In a new study, researchers analyzed discarded tissue from COVID-19 patients who had lung transplants and from patients who died of the disease.
They found that COVID-19 can destroy the fundamental framework of the lungs, meaning the organs simply cannot recover.
This means a patient’s treatment choices become very limited.
The research was conducted by a team at Northwestern Medicine.
Previous research has shown that COVID-19 can cause such severe lung damage that patients require a lung transplant to survive.
This study provides new evidence that COVID-19 can cause permanent damage to the lung in some patients for whom lung transplantation is the only hope for survival.
To date, eight COVID-19 patients have received double-lung transplants at Northwestern Medicine, the most performed at any health system in the world.
The team also discovered unique cells—called KRT17 epithelial cells—in the lung tissue of COVID-19 patients with irreversible damage.

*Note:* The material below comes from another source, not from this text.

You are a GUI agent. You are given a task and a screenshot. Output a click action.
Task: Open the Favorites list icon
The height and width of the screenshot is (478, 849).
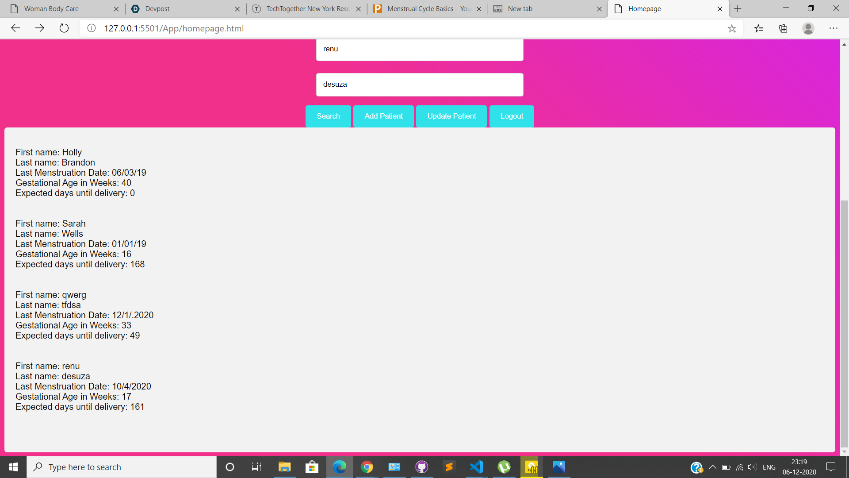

These cells have also been found in patients with end-stage pulmonary fibrosis, a deadly progressive lung disease.
The team says the progenitor cells in the lungs necessary for healing can repopulate wounds of the lung by moving along the basic underlying framework of the lung matrix.
But when the framework is destroyed, the progenitor cells have no place to go and lungs develop large holes that serve to harbor infections.
Lungs attacked by COVID-19 also showed striking similarities to the lungs of patients with a condition called idiopathic pulmonary fibrosis.
In that condition, lung tissue gets thick and stiff, making it difficult for the body to take in oxygen.
As in pulmonary fibrosis, researchers found that COVID-19 led to the recruitment of circulating immune cells called monocytes, which are likely recruited to the lung to kill the virus.
But there was some good news from the report: The researchers also found that it’s safe to perform lung transplants on critically ill patients, even those suffering from infectious causes of lung failure, such as COVID-19.
And there was another silver lining: Despite the use of immune-suppressing drugs in lung transplant patients, the coronavirus that causes COVID-19 did not seem to return.
The team also found that in COVID-19 patients whose lungs are so damaged that they won’t survive without a lung transplant, it’s safe to place them on ECMO (extracorporeal membrane oxygenation)—a life support machine that does the work of the heart and lungs.
ECMO can be used for an extended period of time and still leave the door open for a successful lung transplant, the team said.
One author of the study is Dr. Ankit Bharat.
The study is published in Science Translational Medicine.